Hi Diesel Benz; I really don't want to be the one to pee on your parade. But Buddy, I think the answers to your problem should be pretty evident. I was hoping a couple of the big guns on this forum would come to your aid and say, Hey, hey, hey, you just got to do a little more tweaking here and there and that little old 240D will be as happy as a little old pig eating "grunt".
But life is life, and it ain't always easy. So to start lets look at this little paragraph.
"we rebuilt the engine ourselves so I haven't put much money into this car yet (that's how I like it).
But why did it start burning oil suddenly?"
That is why it is burning oil. You rebuilt it yourself and didn't put any money into it.
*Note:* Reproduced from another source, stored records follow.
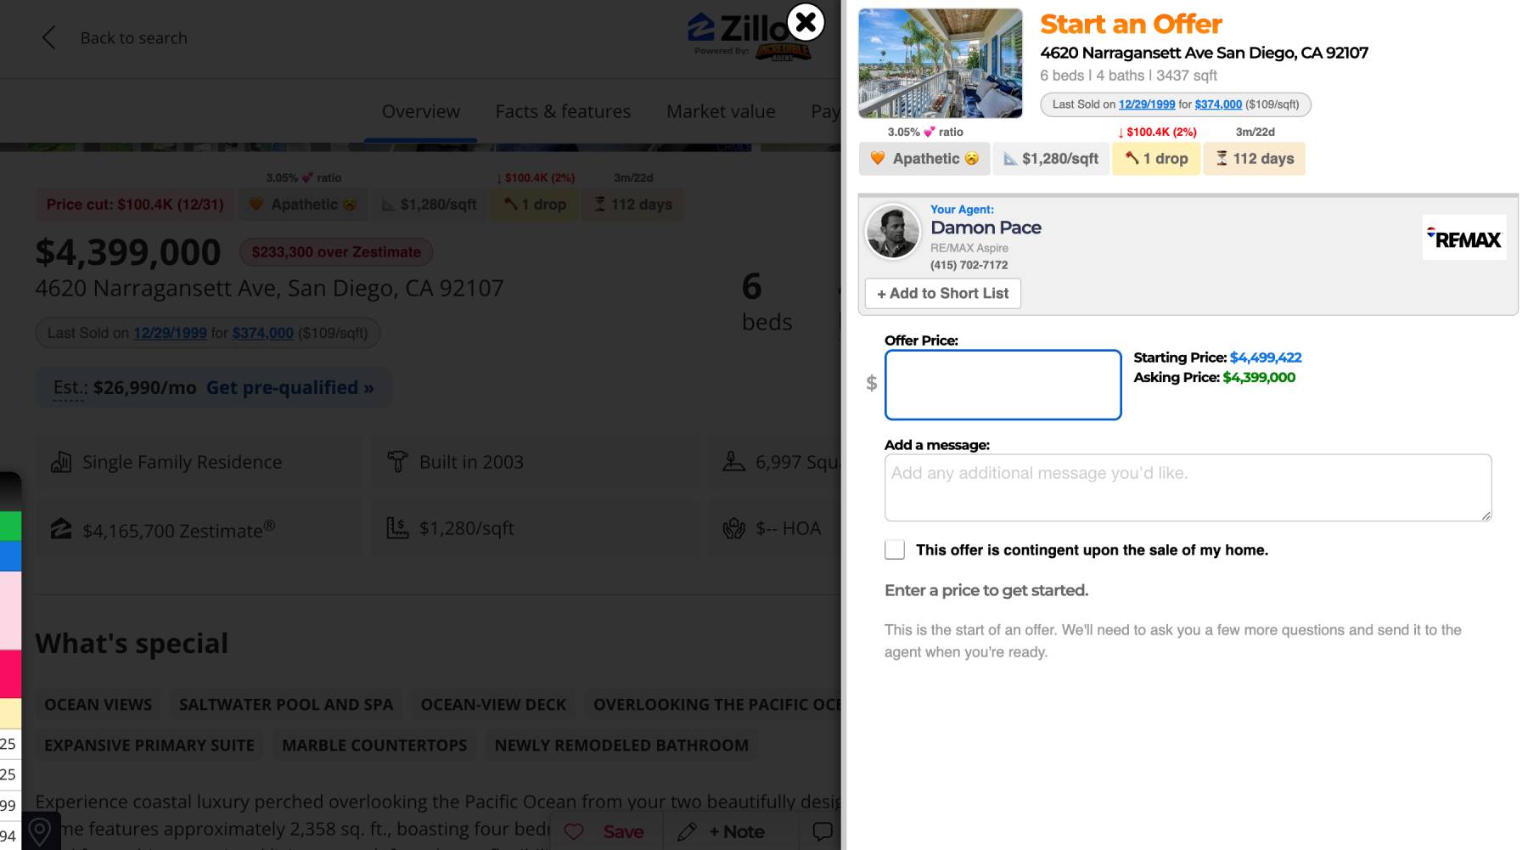The height and width of the screenshot is (850, 1528).
Task: Click the back arrow chevron icon
Action: (x=48, y=37)
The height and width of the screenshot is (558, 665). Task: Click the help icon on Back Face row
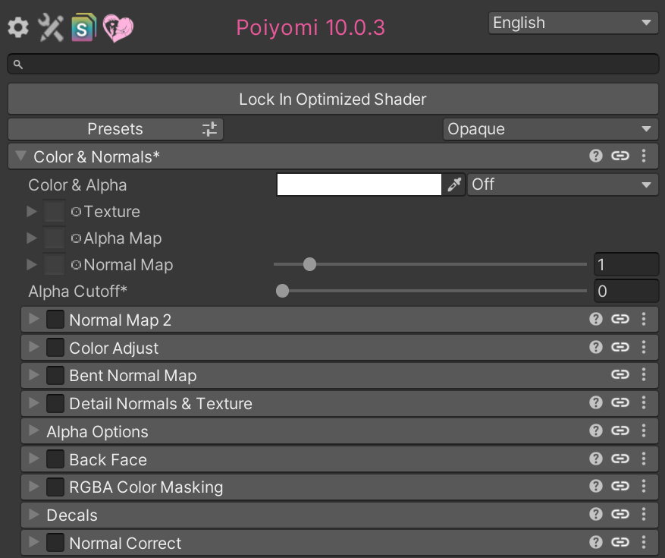tap(596, 459)
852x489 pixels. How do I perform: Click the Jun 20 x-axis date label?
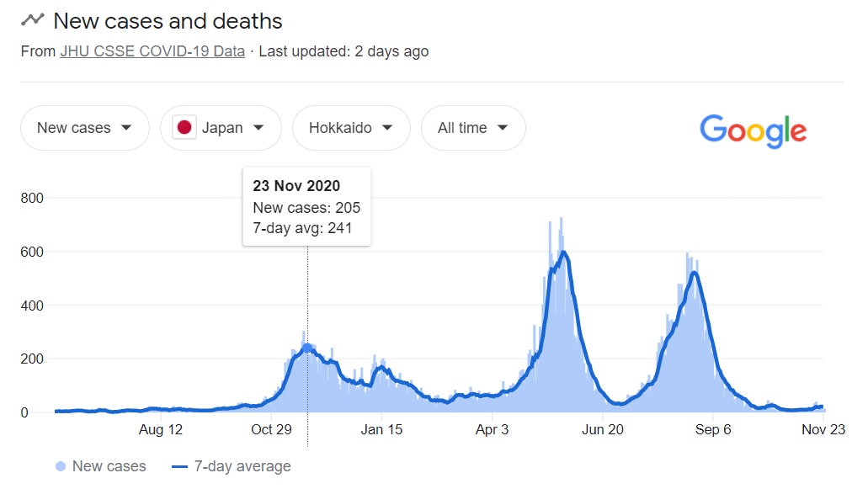pyautogui.click(x=603, y=430)
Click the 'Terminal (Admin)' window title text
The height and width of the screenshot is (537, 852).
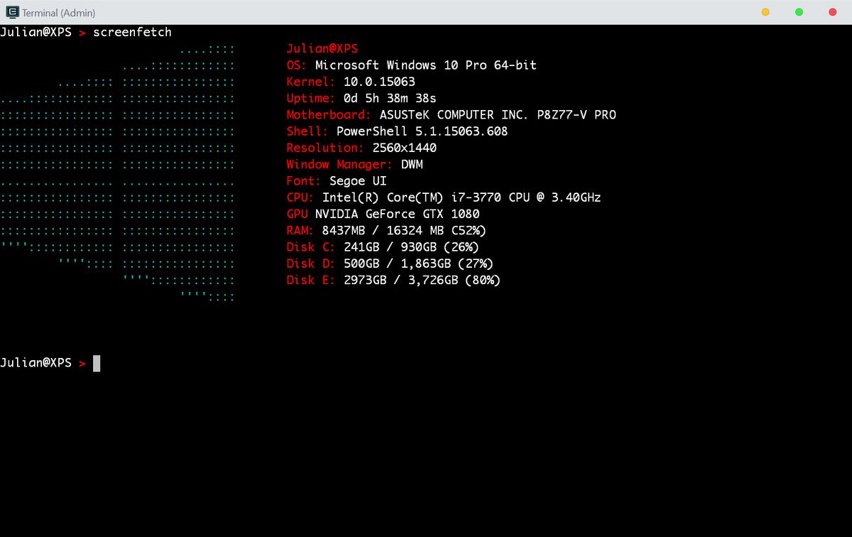[x=58, y=13]
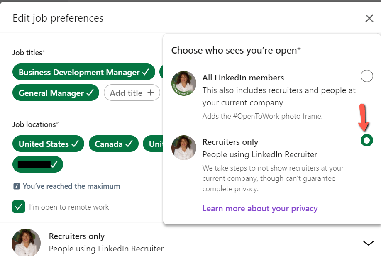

What did you use for parts? Junkyard parts for an overhaul? Probably not. But here is what I suspect. A set of rings for all 5, any rod bearings at all, well maybe one or two looked bad enought to replace, borrow a ridge reamer and hack that ridge out of there, get the pistons (old) with new rings past what is left of the ridge and now use those two new gaskets, one for the top and one for the bottom, crank it together and you are very lucky it started up for you.
Then you mention two oil changes, one at 5000 miles and one at 10,000. Everyone on the forum is screaming, "change that oil and change it often" and they mean no more then 3000 miles. Don't tell me you had Mobil 1 in there. After doing a driveway overhaul you should have changed the oil at least at 500 miles and then again at 1000 or 1500.
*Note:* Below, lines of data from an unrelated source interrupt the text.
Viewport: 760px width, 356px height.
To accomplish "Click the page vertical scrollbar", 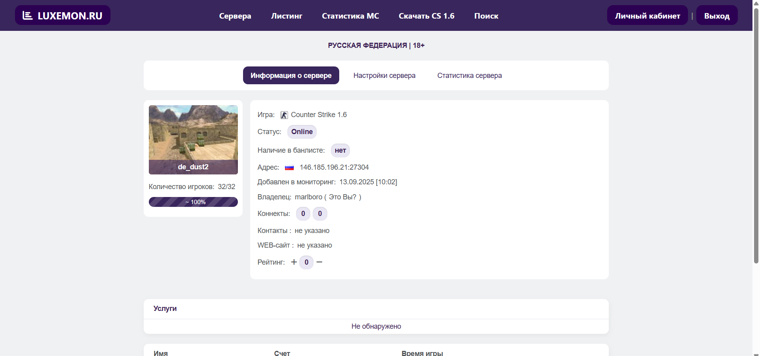I will coord(756,134).
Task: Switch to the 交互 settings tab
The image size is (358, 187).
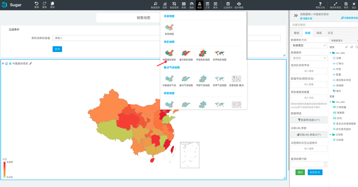Action: pyautogui.click(x=330, y=33)
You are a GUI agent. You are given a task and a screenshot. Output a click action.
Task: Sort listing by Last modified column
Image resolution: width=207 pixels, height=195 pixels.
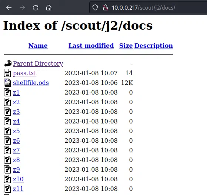pos(91,46)
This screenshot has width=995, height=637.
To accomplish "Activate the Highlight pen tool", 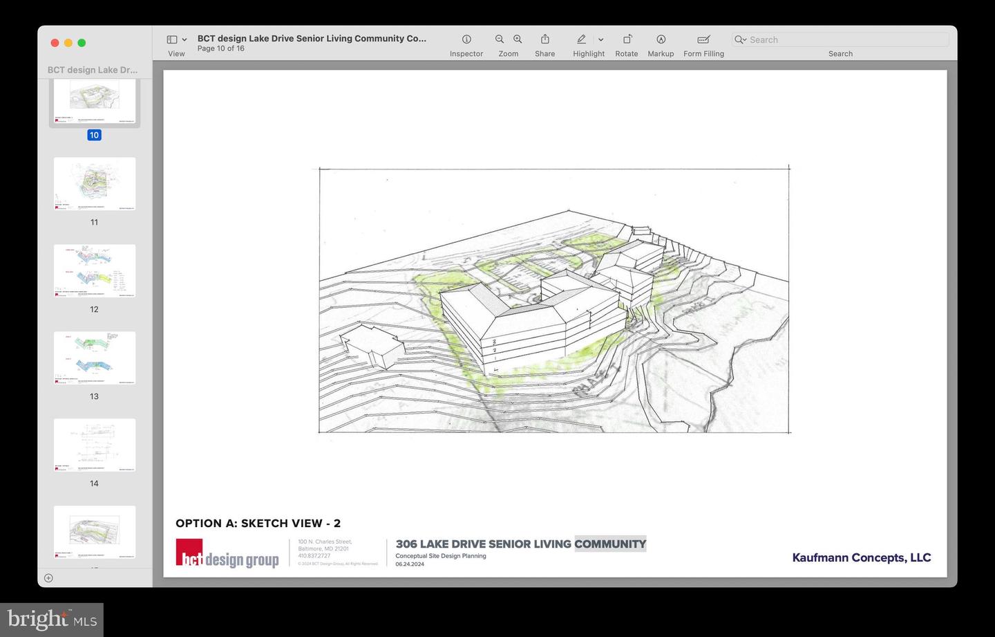I will 582,39.

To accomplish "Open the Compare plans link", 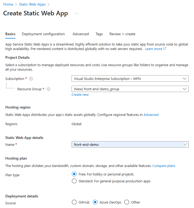I will pyautogui.click(x=164, y=166).
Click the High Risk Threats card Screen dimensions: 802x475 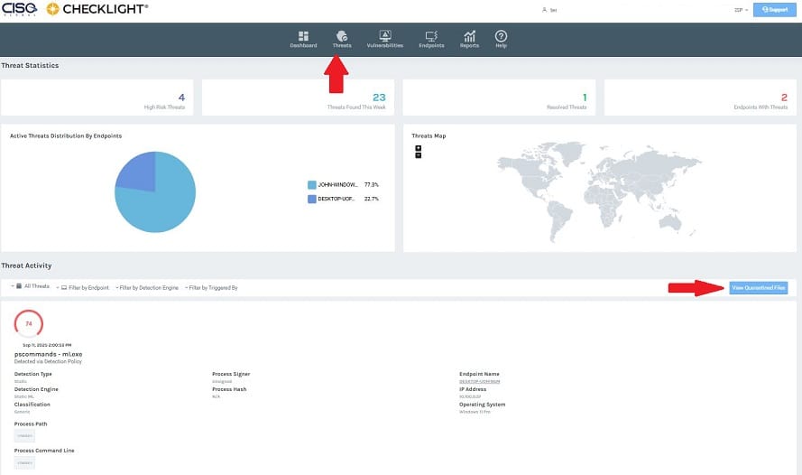click(98, 98)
But I suspect the damage was beginning as soon as you started it up and continues even now, at least when you run it. Take it apart and I think you will find broken rings, and broken cylinder ring "lands", that is the iron ridge between the rings. And probably scored walls and perhaps a broken piston or two.
But hey, don't give up on it. I haven't seen it and I don't know too much. If the car is as nice as you say, and if you don't want to spend the $2500 to $5000 for a total rebuild look around a bit and you just might find a good used one that could go a long ways. There are quite a few around.
But I think these engines are way past the point where anyone can remove the head and pan, slip on "some new rings" in the driveway or home shop. Our Grandpa's could do that with Henry's Model T and a few other vehicles of that era, but that will never work on modern engines, especially the diesel.
Again I hope that you can take some straight talk. I really like this forum for the information we can get. But we still have to work within our limits - tough limits of fit and finish, almost all tolerences at .0001 or 2 and some more stringent than that and cleanlyness that almost matches that of hospital surgery rooms. Thats tough to find on the driveway!
"If it was easy everybody would do it!"
Junqueyardjim
Last edited by junqueyardjim; 06-12-2005 at 04:33 PM.